## begin Information given

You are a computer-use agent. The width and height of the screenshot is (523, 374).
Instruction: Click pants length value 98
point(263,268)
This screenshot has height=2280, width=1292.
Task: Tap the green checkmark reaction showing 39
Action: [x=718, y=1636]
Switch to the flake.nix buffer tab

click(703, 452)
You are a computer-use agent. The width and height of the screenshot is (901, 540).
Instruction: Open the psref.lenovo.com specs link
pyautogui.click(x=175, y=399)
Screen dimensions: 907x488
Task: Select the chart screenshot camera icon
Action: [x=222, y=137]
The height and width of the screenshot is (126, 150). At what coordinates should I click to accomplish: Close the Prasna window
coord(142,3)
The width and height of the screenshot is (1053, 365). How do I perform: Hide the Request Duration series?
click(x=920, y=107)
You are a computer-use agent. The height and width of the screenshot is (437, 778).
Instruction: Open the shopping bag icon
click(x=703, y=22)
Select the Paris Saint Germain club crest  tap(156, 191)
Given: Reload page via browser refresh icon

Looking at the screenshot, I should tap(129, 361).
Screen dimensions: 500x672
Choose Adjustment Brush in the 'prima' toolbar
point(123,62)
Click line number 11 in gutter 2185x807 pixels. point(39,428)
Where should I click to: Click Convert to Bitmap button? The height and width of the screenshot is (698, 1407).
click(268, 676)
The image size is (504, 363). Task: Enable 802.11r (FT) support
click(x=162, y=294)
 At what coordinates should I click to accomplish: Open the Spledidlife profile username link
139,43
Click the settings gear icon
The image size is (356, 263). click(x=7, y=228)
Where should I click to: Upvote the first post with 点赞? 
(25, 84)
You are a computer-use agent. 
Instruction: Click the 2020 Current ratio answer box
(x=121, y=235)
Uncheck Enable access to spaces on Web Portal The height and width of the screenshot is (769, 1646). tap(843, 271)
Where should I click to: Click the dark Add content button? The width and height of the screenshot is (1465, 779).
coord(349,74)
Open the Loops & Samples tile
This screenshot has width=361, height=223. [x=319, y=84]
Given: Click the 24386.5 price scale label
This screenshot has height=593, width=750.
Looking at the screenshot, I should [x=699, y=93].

## end Information given

Exercise instructions
Rewrite the data above, replacing "computer-use agent" with "desktop assistant" and leaving everything else as it is.

Expected answer
You are a desktop assistant. The width and height of the screenshot is (523, 374).
Instruction: Click pants length value 98
point(263,268)
This screenshot has height=2280, width=1292.
Task: Tap the green checkmark reaction showing 39
Action: [x=718, y=1636]
Switch to the flake.nix buffer tab

click(703, 452)
You are a desktop assistant. The width and height of the screenshot is (901, 540).
Instruction: Open the psref.lenovo.com specs link
pyautogui.click(x=175, y=399)
Screen dimensions: 907x488
Task: Select the chart screenshot camera icon
Action: [x=222, y=137]
The height and width of the screenshot is (126, 150). At what coordinates should I click to accomplish: Close the Prasna window
coord(142,3)
The width and height of the screenshot is (1053, 365). How do I perform: Hide the Request Duration series?
click(x=920, y=107)
You are a desktop assistant. The height and width of the screenshot is (437, 778).
Instruction: Open the shopping bag icon
click(x=703, y=22)
Select the Paris Saint Germain club crest  tap(156, 191)
Given: Reload page via browser refresh icon

Looking at the screenshot, I should tap(129, 361).
Screen dimensions: 500x672
Choose Adjustment Brush in the 'prima' toolbar
point(123,62)
Click line number 11 in gutter 2185x807 pixels. point(39,428)
Where should I click to: Click Convert to Bitmap button? The height and width of the screenshot is (698, 1407).
click(268, 676)
The image size is (504, 363). Task: Enable 802.11r (FT) support
click(x=162, y=294)
 At what coordinates should I click to accomplish: Open the Spledidlife profile username link
139,43
Click the settings gear icon
The image size is (356, 263). click(x=7, y=228)
Where should I click to: Upvote the first post with 点赞? 
(25, 84)
You are a desktop assistant. 
Instruction: Click the 2020 Current ratio answer box
(x=121, y=235)
Uncheck Enable access to spaces on Web Portal The height and width of the screenshot is (769, 1646). tap(843, 271)
Where should I click to: Click the dark Add content button? The width and height of the screenshot is (1465, 779).
coord(349,74)
Open the Loops & Samples tile
This screenshot has width=361, height=223. [x=319, y=84]
Given: Click the 24386.5 price scale label
This screenshot has height=593, width=750.
Looking at the screenshot, I should [x=699, y=93].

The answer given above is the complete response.